BEGIN Text section

In preparation for their replacement with corresponding pageblock flags
remove the page->flags manipulation.

After this patch, anti-fragmentation is broken until the next patch in the
set is applied.

Signed-off-by: Mel Gorman <mel@csn.ul.ie>
---

 arch/x86_64/kernel/e820.c  |    8 -------
 include/linux/page-flags.h |   45 +---------------------------------------
 init/Kconfig               |    1 
 mm/page_alloc.c            |   10 --------
 4 files changed, 2 insertions(+), 62 deletions(-)

diff -rup -X /usr/src/patchset-0.6/bin//dontdiff linux-2.6.19-rc4-mm1-101_pageblock_bits/arch/x86_64/kernel/e820.c linux-2.6.19-rc4-mm1-102_remove_antifrag_pageflags/arch/x86_64/kernel/e820.c
--- linux-2.6.19-rc4-mm1-101_pageblock_bits/arch/x86_64/kernel/e820.c	2006-10-31 13:52:17.000000000 +0000
+++ linux-2.6.19-rc4-mm1-102_remove_antifrag_pageflags/arch/x86_64/kernel/e820.c	2006-10-31 17:44:48.000000000 +0000
@@ -217,13 +217,6 @@ void __init e820_reserve_resources(void)

END Text section
BEGIN Study material

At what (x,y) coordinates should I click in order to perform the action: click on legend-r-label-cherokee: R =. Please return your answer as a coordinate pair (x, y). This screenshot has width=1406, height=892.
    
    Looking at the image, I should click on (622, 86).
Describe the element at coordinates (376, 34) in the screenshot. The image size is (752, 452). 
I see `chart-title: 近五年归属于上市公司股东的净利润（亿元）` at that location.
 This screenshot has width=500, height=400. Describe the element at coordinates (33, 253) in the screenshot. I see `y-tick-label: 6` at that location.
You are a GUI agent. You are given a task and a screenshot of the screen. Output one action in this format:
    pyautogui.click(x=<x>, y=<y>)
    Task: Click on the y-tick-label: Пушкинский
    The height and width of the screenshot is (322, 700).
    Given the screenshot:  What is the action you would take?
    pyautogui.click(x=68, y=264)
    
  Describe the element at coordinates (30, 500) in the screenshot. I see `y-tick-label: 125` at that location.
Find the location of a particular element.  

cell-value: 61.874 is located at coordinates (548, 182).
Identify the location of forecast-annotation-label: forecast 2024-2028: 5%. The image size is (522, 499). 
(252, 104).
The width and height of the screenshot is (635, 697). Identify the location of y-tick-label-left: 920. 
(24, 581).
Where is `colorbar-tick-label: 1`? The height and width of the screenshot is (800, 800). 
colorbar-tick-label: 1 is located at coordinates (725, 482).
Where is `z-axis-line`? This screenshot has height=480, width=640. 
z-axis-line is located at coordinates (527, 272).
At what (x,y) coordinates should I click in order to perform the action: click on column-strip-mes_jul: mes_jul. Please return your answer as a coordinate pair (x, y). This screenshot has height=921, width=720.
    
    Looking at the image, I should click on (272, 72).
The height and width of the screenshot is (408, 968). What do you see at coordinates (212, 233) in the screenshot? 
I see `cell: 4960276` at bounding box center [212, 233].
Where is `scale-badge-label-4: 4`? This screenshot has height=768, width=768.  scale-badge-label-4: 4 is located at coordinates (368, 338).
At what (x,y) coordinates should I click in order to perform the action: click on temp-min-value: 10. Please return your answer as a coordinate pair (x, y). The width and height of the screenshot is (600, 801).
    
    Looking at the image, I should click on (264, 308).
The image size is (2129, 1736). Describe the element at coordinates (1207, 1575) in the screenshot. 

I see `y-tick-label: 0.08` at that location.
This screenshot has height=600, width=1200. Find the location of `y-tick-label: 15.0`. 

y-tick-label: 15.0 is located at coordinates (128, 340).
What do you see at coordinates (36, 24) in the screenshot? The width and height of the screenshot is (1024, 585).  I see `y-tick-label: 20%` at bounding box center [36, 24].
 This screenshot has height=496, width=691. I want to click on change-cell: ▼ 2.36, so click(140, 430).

END Study material

→ **What to work on**: Summarize the kernel patch text at the top of the page in two sentences.

→ **Result of the task**: The patch removes the page->flags manipulation to prepare for replacing it with corresponding pageblock flags, and anti-fragmentation stays broken until the next patch in the set is applied. It changes four files, with 2 insertions and 62 deletions, and is signed off by Mel Gorman.